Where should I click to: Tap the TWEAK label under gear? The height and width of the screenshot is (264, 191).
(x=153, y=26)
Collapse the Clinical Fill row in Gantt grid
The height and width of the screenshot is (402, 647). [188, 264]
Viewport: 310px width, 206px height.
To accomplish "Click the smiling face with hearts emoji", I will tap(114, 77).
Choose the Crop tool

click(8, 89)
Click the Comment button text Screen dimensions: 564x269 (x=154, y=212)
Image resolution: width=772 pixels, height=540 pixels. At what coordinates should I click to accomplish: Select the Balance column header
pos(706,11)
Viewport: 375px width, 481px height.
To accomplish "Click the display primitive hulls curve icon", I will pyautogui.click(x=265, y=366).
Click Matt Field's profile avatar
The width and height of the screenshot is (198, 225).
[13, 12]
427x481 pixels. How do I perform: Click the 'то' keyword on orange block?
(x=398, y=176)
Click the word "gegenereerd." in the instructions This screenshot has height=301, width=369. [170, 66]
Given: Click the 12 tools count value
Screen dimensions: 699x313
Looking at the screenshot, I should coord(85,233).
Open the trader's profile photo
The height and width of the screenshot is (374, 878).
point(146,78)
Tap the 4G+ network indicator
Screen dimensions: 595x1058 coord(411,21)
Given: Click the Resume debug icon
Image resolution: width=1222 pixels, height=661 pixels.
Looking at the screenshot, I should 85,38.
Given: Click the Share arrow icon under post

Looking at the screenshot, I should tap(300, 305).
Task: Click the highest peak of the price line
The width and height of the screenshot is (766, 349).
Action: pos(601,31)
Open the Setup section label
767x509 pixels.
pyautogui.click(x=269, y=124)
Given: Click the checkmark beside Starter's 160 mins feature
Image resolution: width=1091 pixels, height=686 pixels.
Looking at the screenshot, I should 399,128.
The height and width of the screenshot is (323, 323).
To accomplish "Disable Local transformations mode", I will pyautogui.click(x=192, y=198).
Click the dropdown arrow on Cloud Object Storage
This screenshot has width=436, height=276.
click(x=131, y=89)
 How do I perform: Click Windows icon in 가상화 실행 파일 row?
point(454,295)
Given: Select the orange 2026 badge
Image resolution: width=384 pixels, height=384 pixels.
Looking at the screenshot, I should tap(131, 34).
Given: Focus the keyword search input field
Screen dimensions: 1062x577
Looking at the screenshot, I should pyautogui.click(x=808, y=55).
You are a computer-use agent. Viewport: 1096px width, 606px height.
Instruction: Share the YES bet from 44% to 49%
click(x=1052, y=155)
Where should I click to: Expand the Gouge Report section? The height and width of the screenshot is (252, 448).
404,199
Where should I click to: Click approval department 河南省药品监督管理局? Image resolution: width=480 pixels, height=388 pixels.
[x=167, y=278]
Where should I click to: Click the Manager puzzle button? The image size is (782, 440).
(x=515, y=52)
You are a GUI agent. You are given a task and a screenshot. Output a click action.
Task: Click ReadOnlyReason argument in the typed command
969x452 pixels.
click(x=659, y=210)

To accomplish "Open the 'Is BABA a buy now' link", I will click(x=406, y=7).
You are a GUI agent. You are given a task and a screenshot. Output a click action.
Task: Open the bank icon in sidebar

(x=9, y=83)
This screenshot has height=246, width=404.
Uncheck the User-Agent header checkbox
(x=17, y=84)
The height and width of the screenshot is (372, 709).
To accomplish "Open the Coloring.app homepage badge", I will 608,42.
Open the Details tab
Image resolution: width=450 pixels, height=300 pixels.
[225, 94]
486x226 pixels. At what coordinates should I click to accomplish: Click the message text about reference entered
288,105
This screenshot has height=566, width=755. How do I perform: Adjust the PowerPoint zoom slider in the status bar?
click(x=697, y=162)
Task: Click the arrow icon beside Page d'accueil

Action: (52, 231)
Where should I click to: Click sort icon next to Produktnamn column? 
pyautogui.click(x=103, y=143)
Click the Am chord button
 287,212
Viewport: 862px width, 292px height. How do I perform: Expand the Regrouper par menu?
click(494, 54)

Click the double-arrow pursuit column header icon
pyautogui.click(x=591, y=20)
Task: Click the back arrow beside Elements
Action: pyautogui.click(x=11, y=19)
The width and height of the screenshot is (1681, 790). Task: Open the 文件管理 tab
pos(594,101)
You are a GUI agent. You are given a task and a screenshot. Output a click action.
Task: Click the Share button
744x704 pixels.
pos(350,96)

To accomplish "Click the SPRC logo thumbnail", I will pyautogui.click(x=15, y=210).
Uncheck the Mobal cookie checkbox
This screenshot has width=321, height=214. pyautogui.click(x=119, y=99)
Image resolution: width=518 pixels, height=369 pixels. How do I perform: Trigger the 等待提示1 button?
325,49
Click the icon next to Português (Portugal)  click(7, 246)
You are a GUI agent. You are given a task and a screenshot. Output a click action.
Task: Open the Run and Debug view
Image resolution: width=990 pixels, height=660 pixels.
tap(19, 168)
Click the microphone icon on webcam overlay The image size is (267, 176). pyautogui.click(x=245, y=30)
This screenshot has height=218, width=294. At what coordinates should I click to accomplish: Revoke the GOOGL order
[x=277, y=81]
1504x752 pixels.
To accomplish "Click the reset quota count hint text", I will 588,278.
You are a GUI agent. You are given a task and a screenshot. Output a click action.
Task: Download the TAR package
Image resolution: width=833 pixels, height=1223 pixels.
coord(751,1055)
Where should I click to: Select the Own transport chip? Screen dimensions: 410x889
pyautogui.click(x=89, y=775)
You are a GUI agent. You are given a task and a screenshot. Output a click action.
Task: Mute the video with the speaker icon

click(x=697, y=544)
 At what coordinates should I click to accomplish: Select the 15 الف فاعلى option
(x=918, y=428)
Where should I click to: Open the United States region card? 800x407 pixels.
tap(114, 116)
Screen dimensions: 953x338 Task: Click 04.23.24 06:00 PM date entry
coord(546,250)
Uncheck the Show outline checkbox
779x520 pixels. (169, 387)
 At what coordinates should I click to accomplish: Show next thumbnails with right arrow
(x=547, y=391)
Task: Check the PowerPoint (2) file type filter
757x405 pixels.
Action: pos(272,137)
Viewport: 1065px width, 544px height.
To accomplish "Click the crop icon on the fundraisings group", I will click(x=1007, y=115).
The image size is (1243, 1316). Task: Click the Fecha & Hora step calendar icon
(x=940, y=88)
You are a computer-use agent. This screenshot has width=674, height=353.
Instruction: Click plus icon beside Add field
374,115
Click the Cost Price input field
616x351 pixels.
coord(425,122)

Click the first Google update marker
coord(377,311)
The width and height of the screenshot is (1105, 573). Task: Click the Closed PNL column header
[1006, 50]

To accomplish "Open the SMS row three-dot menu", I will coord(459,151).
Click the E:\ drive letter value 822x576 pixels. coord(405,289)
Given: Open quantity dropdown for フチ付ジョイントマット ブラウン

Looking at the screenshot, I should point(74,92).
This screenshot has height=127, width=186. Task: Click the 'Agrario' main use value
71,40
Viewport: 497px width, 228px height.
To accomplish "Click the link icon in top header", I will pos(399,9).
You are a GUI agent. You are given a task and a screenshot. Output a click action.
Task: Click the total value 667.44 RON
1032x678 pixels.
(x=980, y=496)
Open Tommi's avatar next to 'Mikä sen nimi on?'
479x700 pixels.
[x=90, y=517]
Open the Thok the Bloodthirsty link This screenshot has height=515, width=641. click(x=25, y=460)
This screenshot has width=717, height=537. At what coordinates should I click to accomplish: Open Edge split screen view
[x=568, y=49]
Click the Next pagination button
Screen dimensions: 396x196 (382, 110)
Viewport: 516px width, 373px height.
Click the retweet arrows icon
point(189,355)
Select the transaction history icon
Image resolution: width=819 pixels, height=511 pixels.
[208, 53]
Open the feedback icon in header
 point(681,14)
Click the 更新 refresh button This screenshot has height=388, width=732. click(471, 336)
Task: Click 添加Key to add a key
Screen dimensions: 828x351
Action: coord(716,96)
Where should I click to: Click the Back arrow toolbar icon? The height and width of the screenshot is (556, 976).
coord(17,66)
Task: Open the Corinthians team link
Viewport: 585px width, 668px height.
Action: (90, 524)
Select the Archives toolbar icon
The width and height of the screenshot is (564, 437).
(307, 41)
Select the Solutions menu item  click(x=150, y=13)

TASK DETAILS » Everything from the line with "Task: Click the total value 667.44 RON" to the last line of the data is what to return, word for word; leave out the rest.

WRITTEN REPLY »
Task: Click the total value 667.44 RON
1032x678 pixels.
(x=980, y=496)
Open Tommi's avatar next to 'Mikä sen nimi on?'
479x700 pixels.
[x=90, y=517]
Open the Thok the Bloodthirsty link This screenshot has height=515, width=641. click(x=25, y=460)
This screenshot has width=717, height=537. At what coordinates should I click to accomplish: Open Edge split screen view
[x=568, y=49]
Click the Next pagination button
Screen dimensions: 396x196 (382, 110)
Viewport: 516px width, 373px height.
Click the retweet arrows icon
point(189,355)
Select the transaction history icon
Image resolution: width=819 pixels, height=511 pixels.
[208, 53]
Open the feedback icon in header
 point(681,14)
Click the 更新 refresh button This screenshot has height=388, width=732. click(471, 336)
Task: Click 添加Key to add a key
Screen dimensions: 828x351
Action: coord(716,96)
Where should I click to: Click the Back arrow toolbar icon? The height and width of the screenshot is (556, 976).
coord(17,66)
Task: Open the Corinthians team link
Viewport: 585px width, 668px height.
Action: (90, 524)
Select the Archives toolbar icon
The width and height of the screenshot is (564, 437).
(307, 41)
Select the Solutions menu item  click(x=150, y=13)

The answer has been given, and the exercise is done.